She snorted.
“If I gave you the name of a staff inspector in Internal Affairs whom I can personally vouch for…”
Helene Kellog stood up.
“I guess I should have known better than to come here,” she said, on the edge of tears. “I’m sorry to have wasted your time.” She turned to Martha Washington. “Thank you.”
“Mrs. Kellog
, there’s really nothing I can do to help you. I have nothing to do with either Homicide or Narcotics or Internal Affairs.”
“Like I said, I’m sorry I wasted your time,” she said. “That’s the way out, right?”
“I’ll see you to the door,” Washington said, and went with her.

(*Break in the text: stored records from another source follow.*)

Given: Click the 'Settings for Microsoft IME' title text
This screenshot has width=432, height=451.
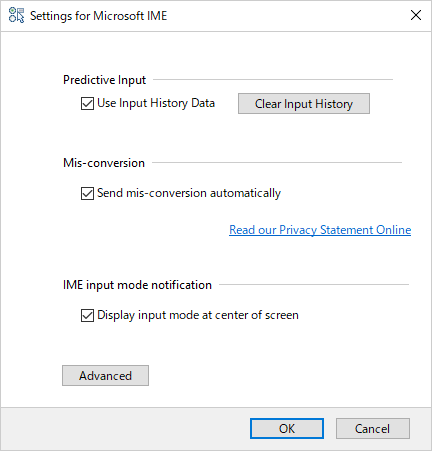Looking at the screenshot, I should (99, 16).
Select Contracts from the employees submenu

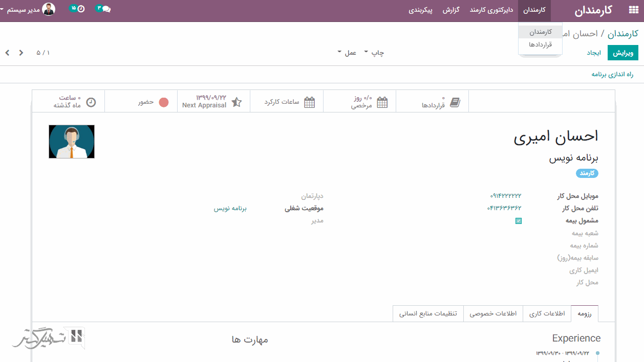click(x=540, y=44)
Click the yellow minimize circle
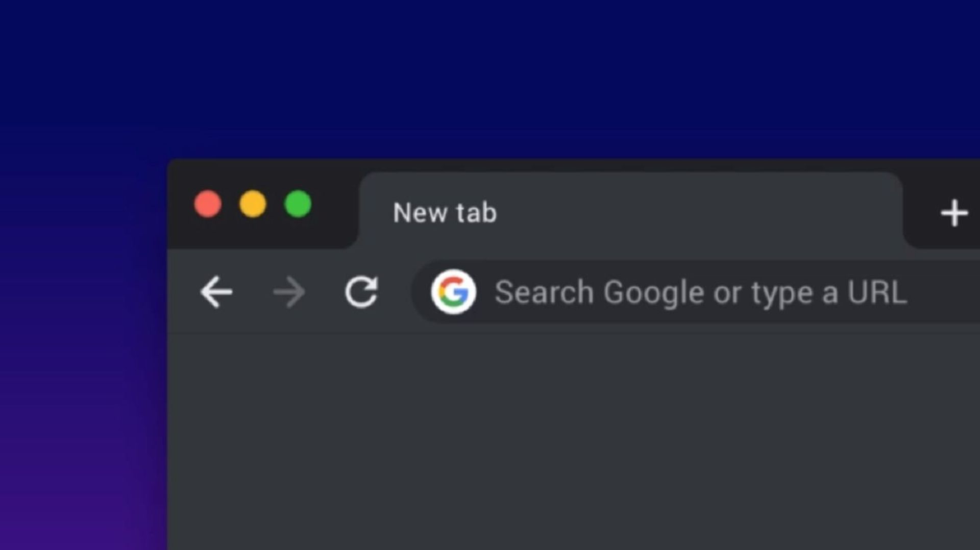980x550 pixels. (253, 204)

At the door, she turned to him.
“Do me one favor, all right? Don’t tell Wally that I came to see you.”
“If you wish, Mrs. Kellog.”
She turned her back on him and walked down the corridor to the elevator.
Martha was waiting for him in the living room.
“I’m sorry about that, honey,” he said.
“I think she was telling the truth.”
“She believed what she was saying,” Jason said after a moment. “That is not always the same thing as the whole truth.”
“I felt sorry for her.”
“So did I.”
“But you’re not going to do anything about what she said?”
“I’ll do something about it,” he said.
“What?”
“I haven’t decided that yet. I don’t happen to think that Wally Milham had anything to do with her husband’s murder; he’s not the type. I saw him tonight, by the way. That’s where I was.”
“Excuse me?”
“I went to see Matt. We tried to go to the Rittenhouse Club for a drink, but it was closed, so we took a walk, and walked up on a double homicide. On Market Street. And we got involved in that. Wally Milham had the job.”
“You mean, you were involved in a shooting?”
“No. We got there after the fact.”
“What was so important that you had to see Matt at midnight?” Martha asked. “And be warned that ‘police business’ will not be an acceptable reply.”
He met her eyes, smiled, and shook his head.
“We’re conducting a surveillance. Earlier tonight, the microphone we had in place on a hotel window was dislodged. I learned from Tony Harris that Matt climbed out on a ledge thirteen floors up to replace the damned thing.”
“My God! At the Bellvue? When he was here, he was wearing a Bellvue maintenance uniform.”